### 問題
以下の行の「screenshot」をすべて「screen capture」に置き換えて示せ。ほかは一切変えず、画像は解答に含めないこと。
####################
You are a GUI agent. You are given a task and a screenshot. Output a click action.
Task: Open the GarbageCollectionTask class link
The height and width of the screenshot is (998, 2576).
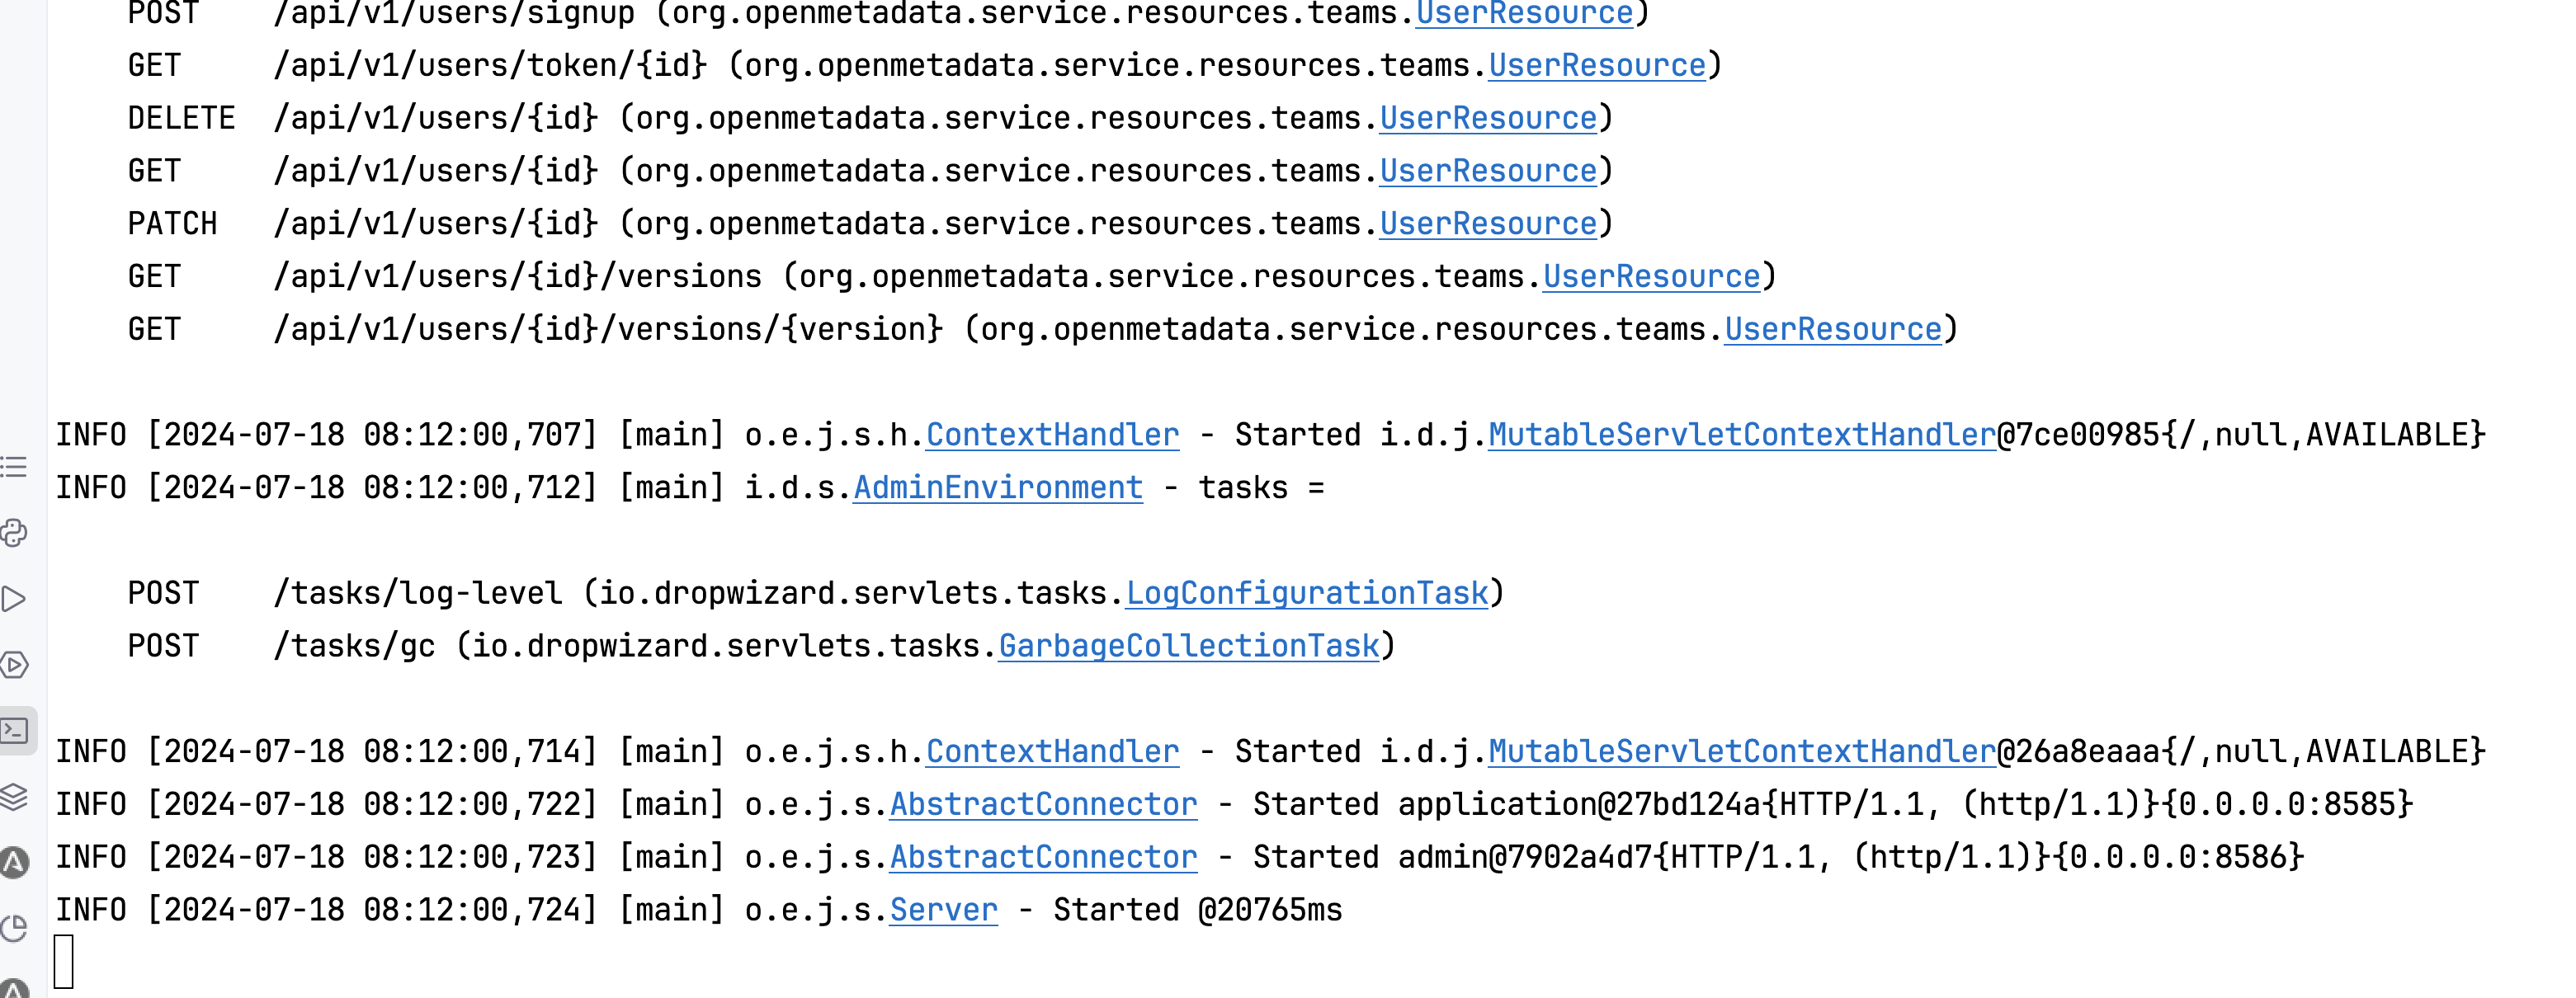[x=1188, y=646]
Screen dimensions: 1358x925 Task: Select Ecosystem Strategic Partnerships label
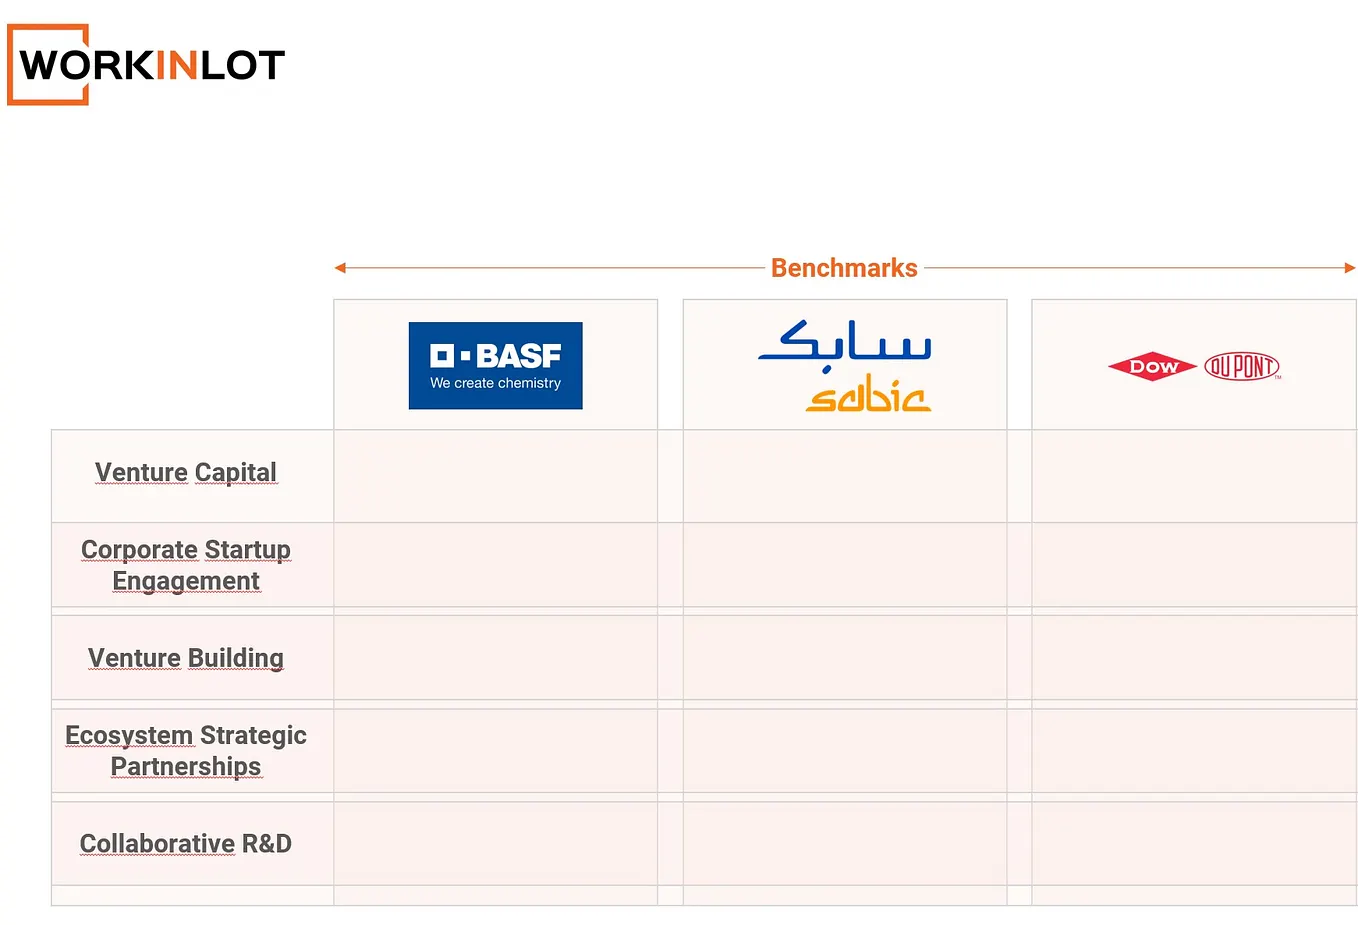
####################
### 解答
You are a GUI agent. You are given a task and a screen capture. Output a click action.
Task: Open the GarbageCollectionTask class link
The height and width of the screen capture is (998, 2576).
[x=1188, y=646]
Screen dimensions: 1358x925 Task: Select Ecosystem Strategic Partnerships label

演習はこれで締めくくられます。